Kin-selected conflict over reproduction in social groups is predicted to occur when group members are unequally related to progeny. Whether kin-selected conflict is expressed may depend on individuals' ability to obtain and use information about their social environment to make decisions affecting their fitness. In some colonies of the bumblebee Bombus terrestris, workers delay laying male eggs until approximately 21 days after the queen starts (at the ‘switch point’) to lay male eggs. This delay is difficult to explain with kin selection theory, because workers are more closely related to their own sons and so should commence reproduction immediately after the switch point.
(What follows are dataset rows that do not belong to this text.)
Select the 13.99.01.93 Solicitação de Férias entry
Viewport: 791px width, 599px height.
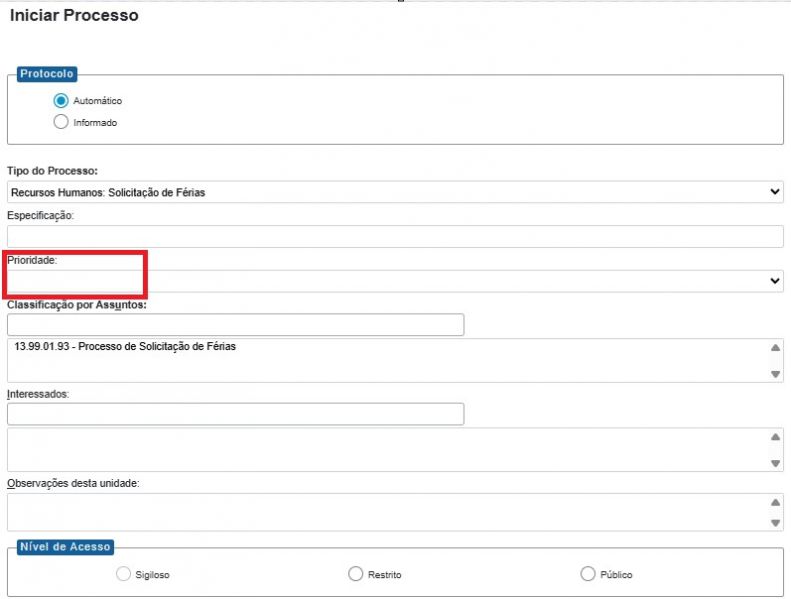tap(125, 347)
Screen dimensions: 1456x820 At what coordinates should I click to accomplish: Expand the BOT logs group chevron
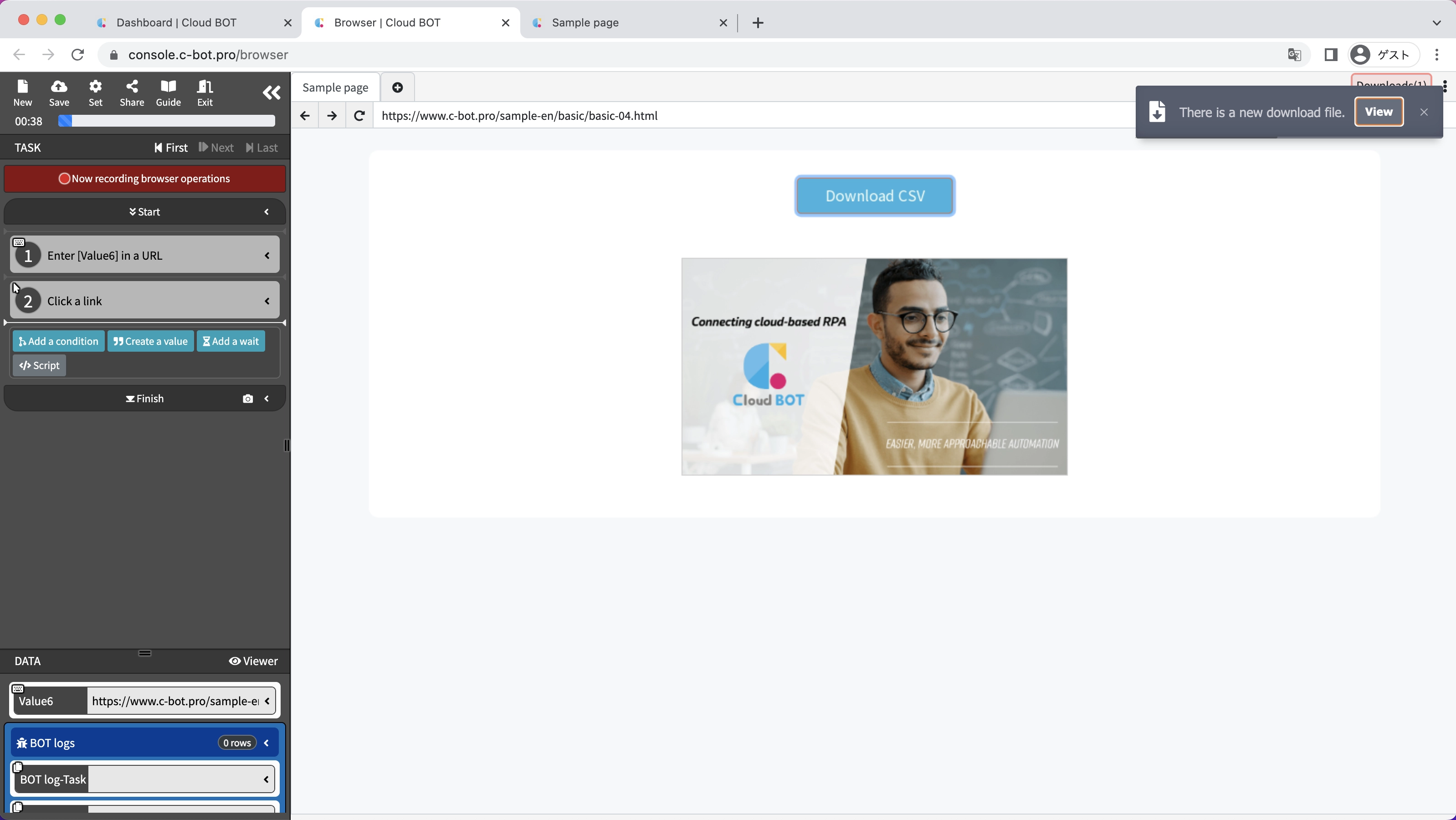coord(267,743)
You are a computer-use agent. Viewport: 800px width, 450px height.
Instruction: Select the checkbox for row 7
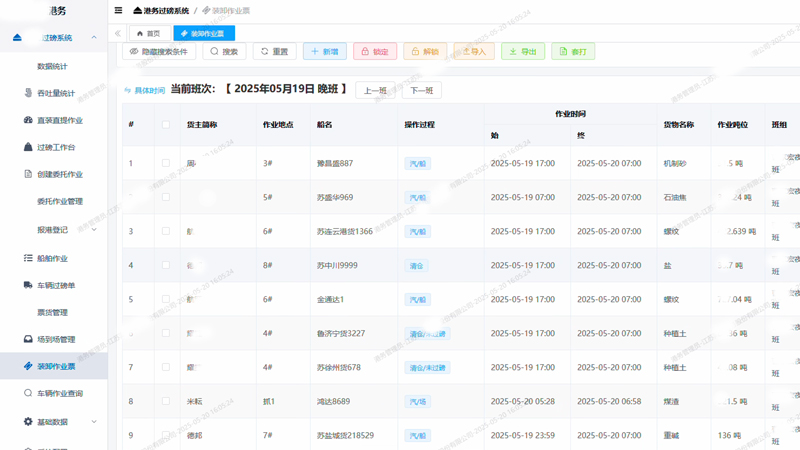166,367
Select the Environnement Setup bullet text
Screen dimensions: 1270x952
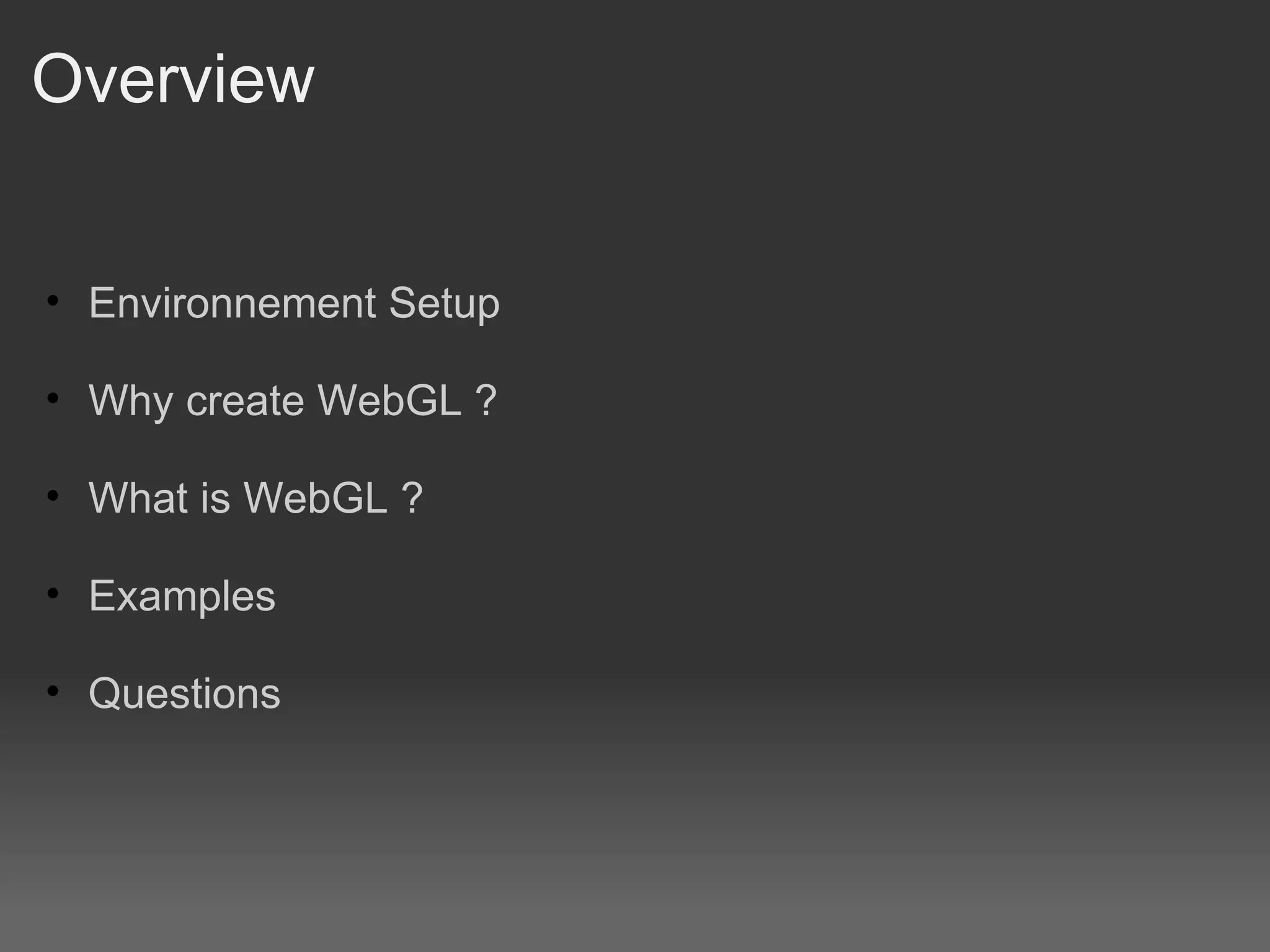(294, 304)
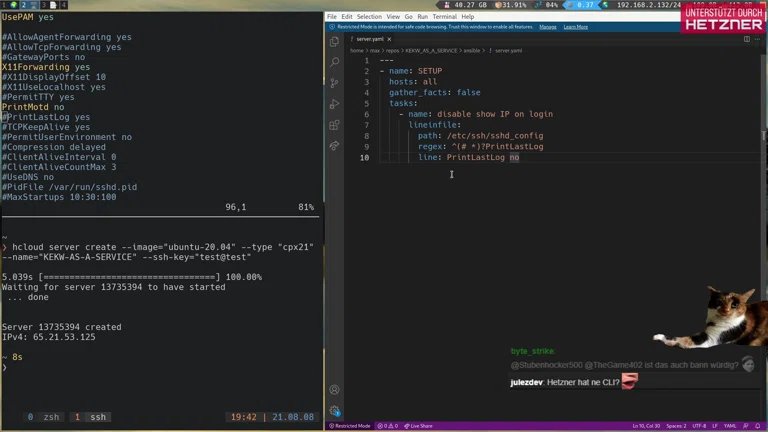The image size is (768, 432).
Task: Open the Extensions view
Action: (334, 125)
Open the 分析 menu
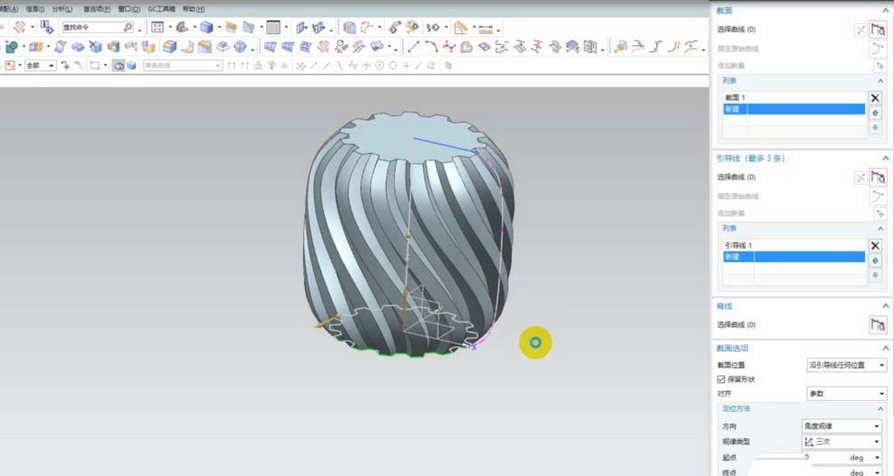 click(62, 8)
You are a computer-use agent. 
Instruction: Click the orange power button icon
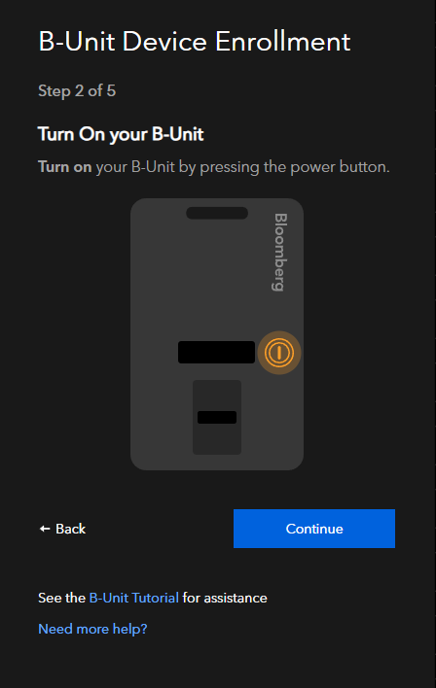tap(279, 352)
Bourke & Ratnieks (2001, Proceedings of the Royal Society of London, Series B, 268, 347–355) hypothesized that the delay occurs because workers detect the sex only of older larvae (ca. 10 days after emergence from the egg) and hence are delayed in detecting the switch point. We tested this hypothesis by adding male larvae greater or less than 10 days old to each member of nine pairs of B. terrestris colonies. We found no significant difference between the treatments in the timing of the start of worker reproduction, which occurred ca. 19 days after male larvae were added. The results therefore failed to support the hypothesis. We conclude that workers have access to information that would allow them to take a reproductive decision enhancing their inclusive fitness, but for unknown reasons do not act on it. Workers may use other cues to begin reproduction, possibly a queen signal (cessation of pheromone production) to female larvae to start development as queens.